This blog post details an 8086-assembly program that computes the power of a number, specifically baseexponent. This example demonstrates fundamental assembly concepts like loops, multiplication, and register manipulation to perform iterative arithmetic. Let’s get started!

data segment
    base dw 0003h
    exponent dw 0004h
    result dd ?
data ends

code segment
    assume cs:code, ds:data
start:
    ; Initialize data segment
    mov ax, data
    mov ds, ax

    ; Initialize result to 1 (R = B^0)
    mov word ptr result, 0001h
    mov word ptr result+2, 0000h

    ; Load base and exponent
    mov cx, exponent ; CX = exponent (loop counter)
    mov bx, base     ; BX = base

    cmp cx, 0000h
    je exit          ; If exponent is 0, result is already 1. Jump to exit.

power_loop:
    ; Multiply result by base
    ; The result is a 32-bit number in result[0] (lower word) and result[2] (upper word)
    ; Multiplication requires careful handling of the 32-bit result with a 16-bit multiplier.
    
    ; 1. Multiply the lower word of result by base
    mov ax, word ptr result ; AX = result[0]
    mul bx                  ; AX * BX -> DX:AX (32-bit product)
    push dx                 ; Save the higher word (DX) of the product
    mov word ptr result, ax ; Store the lower word (AX) of the product as the new result[0]

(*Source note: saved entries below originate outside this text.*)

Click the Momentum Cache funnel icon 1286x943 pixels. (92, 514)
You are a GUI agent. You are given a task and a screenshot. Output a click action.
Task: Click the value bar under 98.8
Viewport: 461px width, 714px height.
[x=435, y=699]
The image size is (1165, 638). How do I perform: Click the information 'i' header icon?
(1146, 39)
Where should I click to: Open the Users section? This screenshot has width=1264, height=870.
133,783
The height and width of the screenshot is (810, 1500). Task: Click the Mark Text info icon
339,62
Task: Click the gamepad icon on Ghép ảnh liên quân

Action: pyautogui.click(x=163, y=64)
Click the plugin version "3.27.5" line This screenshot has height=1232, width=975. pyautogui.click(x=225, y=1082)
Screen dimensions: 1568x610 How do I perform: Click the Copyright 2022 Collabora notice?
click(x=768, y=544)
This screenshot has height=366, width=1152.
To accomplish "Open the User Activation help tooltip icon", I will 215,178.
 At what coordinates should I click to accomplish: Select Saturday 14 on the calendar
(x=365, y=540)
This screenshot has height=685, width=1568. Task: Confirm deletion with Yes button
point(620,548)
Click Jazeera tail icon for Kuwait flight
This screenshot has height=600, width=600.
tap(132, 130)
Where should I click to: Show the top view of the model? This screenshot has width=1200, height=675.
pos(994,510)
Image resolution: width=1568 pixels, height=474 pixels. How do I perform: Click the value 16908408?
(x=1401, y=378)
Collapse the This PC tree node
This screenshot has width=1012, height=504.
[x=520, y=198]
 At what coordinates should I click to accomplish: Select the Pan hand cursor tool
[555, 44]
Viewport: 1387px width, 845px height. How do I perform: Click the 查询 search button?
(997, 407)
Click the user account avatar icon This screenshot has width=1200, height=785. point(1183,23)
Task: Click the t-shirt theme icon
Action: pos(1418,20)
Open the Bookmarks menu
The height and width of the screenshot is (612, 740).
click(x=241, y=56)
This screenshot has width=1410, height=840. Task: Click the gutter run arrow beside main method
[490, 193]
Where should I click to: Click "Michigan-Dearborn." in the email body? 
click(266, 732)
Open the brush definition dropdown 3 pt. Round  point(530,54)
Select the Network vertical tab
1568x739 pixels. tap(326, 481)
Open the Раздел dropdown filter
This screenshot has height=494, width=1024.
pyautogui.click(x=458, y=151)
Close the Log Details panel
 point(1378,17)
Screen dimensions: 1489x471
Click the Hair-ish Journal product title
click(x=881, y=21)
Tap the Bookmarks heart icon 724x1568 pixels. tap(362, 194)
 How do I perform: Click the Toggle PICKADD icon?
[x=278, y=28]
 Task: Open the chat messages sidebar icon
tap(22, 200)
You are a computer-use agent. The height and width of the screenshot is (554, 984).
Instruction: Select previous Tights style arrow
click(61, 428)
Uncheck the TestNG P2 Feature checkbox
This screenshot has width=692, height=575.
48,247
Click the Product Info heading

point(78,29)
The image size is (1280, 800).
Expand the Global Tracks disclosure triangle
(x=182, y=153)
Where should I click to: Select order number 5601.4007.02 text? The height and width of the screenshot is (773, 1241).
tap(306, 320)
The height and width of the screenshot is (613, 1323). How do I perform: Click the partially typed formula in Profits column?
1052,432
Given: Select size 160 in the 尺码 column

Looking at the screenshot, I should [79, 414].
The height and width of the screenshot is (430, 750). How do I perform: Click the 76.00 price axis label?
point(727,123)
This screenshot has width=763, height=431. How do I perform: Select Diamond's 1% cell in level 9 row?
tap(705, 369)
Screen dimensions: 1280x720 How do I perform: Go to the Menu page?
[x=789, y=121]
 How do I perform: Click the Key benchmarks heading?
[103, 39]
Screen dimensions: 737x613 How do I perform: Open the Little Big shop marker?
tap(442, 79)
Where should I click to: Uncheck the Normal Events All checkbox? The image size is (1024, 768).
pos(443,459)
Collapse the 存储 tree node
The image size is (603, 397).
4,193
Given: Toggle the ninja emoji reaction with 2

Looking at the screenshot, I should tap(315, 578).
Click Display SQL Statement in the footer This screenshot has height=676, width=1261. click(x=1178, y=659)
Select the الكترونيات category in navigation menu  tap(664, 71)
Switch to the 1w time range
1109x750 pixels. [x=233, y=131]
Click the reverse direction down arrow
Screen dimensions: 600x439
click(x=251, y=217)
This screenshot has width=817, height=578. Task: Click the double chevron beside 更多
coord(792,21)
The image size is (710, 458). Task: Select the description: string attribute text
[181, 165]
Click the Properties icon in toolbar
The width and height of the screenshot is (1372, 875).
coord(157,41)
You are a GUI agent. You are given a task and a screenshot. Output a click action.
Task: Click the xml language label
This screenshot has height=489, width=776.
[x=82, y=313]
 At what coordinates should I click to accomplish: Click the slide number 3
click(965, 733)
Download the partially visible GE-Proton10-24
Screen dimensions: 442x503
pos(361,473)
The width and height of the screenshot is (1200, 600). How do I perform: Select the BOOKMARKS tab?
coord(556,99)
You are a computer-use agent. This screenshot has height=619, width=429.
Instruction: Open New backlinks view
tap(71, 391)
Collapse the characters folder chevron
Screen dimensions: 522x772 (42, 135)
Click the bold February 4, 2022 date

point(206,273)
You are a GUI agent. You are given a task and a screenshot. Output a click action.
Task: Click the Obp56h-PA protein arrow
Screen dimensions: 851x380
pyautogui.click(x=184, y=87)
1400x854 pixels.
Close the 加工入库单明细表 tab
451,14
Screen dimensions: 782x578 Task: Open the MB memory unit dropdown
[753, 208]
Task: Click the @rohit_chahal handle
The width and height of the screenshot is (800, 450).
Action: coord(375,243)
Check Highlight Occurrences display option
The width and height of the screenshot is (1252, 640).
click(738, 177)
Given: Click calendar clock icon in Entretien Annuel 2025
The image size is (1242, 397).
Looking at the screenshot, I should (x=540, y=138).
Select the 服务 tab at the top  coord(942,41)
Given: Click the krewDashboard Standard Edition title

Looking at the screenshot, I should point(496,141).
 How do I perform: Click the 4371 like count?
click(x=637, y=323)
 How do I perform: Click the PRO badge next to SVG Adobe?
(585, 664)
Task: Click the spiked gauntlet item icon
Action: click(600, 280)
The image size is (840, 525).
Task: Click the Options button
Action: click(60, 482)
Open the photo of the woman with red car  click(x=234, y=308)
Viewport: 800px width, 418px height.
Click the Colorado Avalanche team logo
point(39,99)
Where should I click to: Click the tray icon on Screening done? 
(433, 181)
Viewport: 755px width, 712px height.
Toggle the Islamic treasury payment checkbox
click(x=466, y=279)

    ; 2. Multiply the upper word of result by base
    mov ax, word ptr result+2 ; AX = result[2]
    mul bx                    ; AX * BX -> DX:AX (32-bit product)
    
    ; 3. Add the two 16-bit 'carry' terms
    pop cx                    ; Retrieve the saved higher word (DX) from step 1 into CX
    add ax, cx                ; AX = AX + CX (Sum of two high words)
    adc dx, 0000h             ; DX = DX + 0 + Carry from the previous ADD (final carry from the 32-bit multiplication)
    
    ; 4. Store the final upper word
    mov word ptr result+2, ax ; Store AX as the new result[2]
    
    ; Handle the 32-bit overflow (DX is the final carry from the 32-bit multiplication)
    ; For a 32-bit result storage, this program assumes the result fits in 32-bits.
    ; If the power is large, overflow might occur, which is a limitation of this 32-bit storage approach.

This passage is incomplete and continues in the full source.